Em busca de um teatro degenerado

Em busca de um teatro degenerado

Fotos: Bob Sousa

Primeiro mote

“Lavar para me sujar/Isso é sujar-me em verdade/lavar para a sujidade/fora melhor não lavar:/de que serve pois andar/lavando antes que mo deis?/Lavai-vos, quando o sujeis/e porque vos fique o ensaio,/depois de foder lavai-o,/mas antes não o laveis”. Gregório de Matos, Décimas.

O meu lado homem, um cabaré d’escárnio é o recital inclassificável que o ator Luís Mármora está apresentando no Instituto Cultural Capobianco, ao lado dos músicos Luiz Gayotto (piano e violão), Ernani Sanchez (guitarra), Lelena Anhaia (baixo), Simone Julian (sopro) e Nina Blauth (bateria). Concebido pelo próprio intérprete, o espetáculo é baseado nas Cartas de um sedutor, de Hilda Hilst, e conta com direção artística e iluminação de Marcelo Romagnoli, direção musical de Luiz Gayotto, figurino de Marichilene Artisevskis e cenografia de Rafael Bicudo. Mármora, Gayotto e Romagnoli assinam juntos a adaptação e o roteiro.

Segundo mote

“Gotas/caem em golpes/a terra sorve/em grandes goles/chuva/que a pele não enxuga/a caminho de uma ruga/água viva/água vulva”. Alice Ruiz, Gotas.

A experiência se mostra avessa à classificação por estar organizada em torno da prosa improvável, despudorada, impenetrável e bela de Hilda Hilst. Se como dramaturga, a escritora concebeu uma obra que Anatol Rosenfeld entendeu ser “uma espécie de unicórnio dentro da dramaturgia brasileira”, como prosadora, Hilda não deixou de produzir menos estranhamento e torpor. Assim, O meu lado homem, um cabaré d’escárnio priva de uma grande qualidade: fazer uso de uma palavra ambivalente, que se divide entre a “metafísica” e a “putaria das grossas”, como questiona o personagem de Contos d’escárnio – textos grotescos, a outra experiência em prosa da autora que também serve de mote ao recital, na qual parte de seu título, inclusive, foi inspirado.

Terceiro mote

“Não sei onde vi um queijo,/Que despertou-me desejo/De logo dar-lhe um beijo!/Comprido e não redondo,/Feito em forma de pombo/Apalpei-o pelo lombo/E quando eu quis cortá-lo,/Gritou o queijo: Badalo!/Toca a rebate! Fá-lo/Já depressa, quando antes/Que diante de mim – pedantes/Sinto em forma de amantes!”. Qorpo-Santo, Um queijo.

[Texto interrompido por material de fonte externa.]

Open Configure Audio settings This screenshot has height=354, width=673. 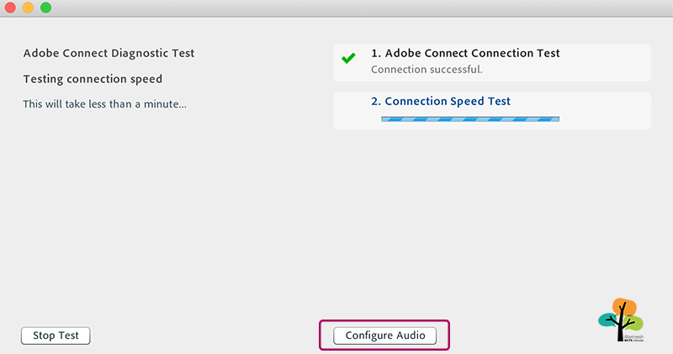coord(385,336)

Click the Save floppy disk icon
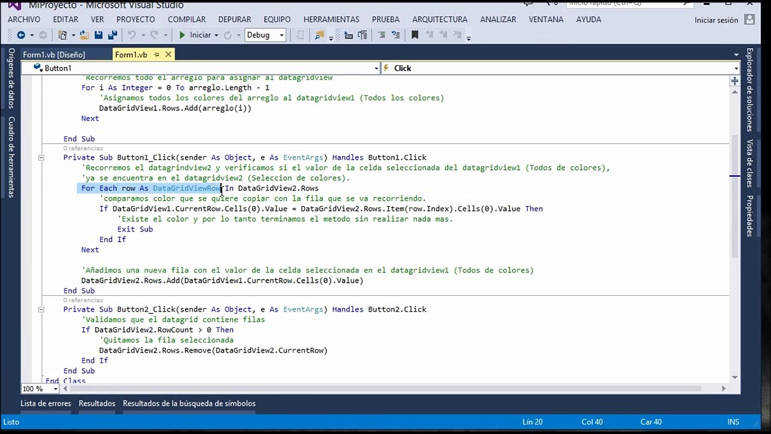(99, 35)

Os eventos narrativo-descritivos de Cartas de um sedutor servem de mote à personagem que Luís Mármora encarna no palco, Sápata Magáli, a diva de um cabaré transgênero sobre o qual paira uma atmosfera que misturas os registros do confessional, do grotesco, do sentimental e do metalinguístico. De tempos em tempos ela interrompe o encadeamento dos episódios e das declarações relatadas, na prosa de Hilda, por um homem a sua casta irmã Cordélia, para cantar algumas canções, também entremeadas por pequenas conversas com os músicos. De cabaret, como se sabe, era chamado qualquer bar ou café parisiense, na segunda metade do século XIX, que servisse bebidas alcóolicas e refeições. Posteriormente, o nome foi dado a um determinado tipo de espetáculo que oferecia “atrações variadas” em seu cardápio. O meu lado homem, um cabaré d’escárnio não faz por menos, provendo a plateia de uma genuína mistura de deboche, autenticidade, lirismo e grossura.

Quarto mote

“– Mui decentes eu não acho/teus vestidos, minha prima: são altos demais embaixo/são baixos demais em cima!”. Belmiro Braga, [Mui decentes eu não acho].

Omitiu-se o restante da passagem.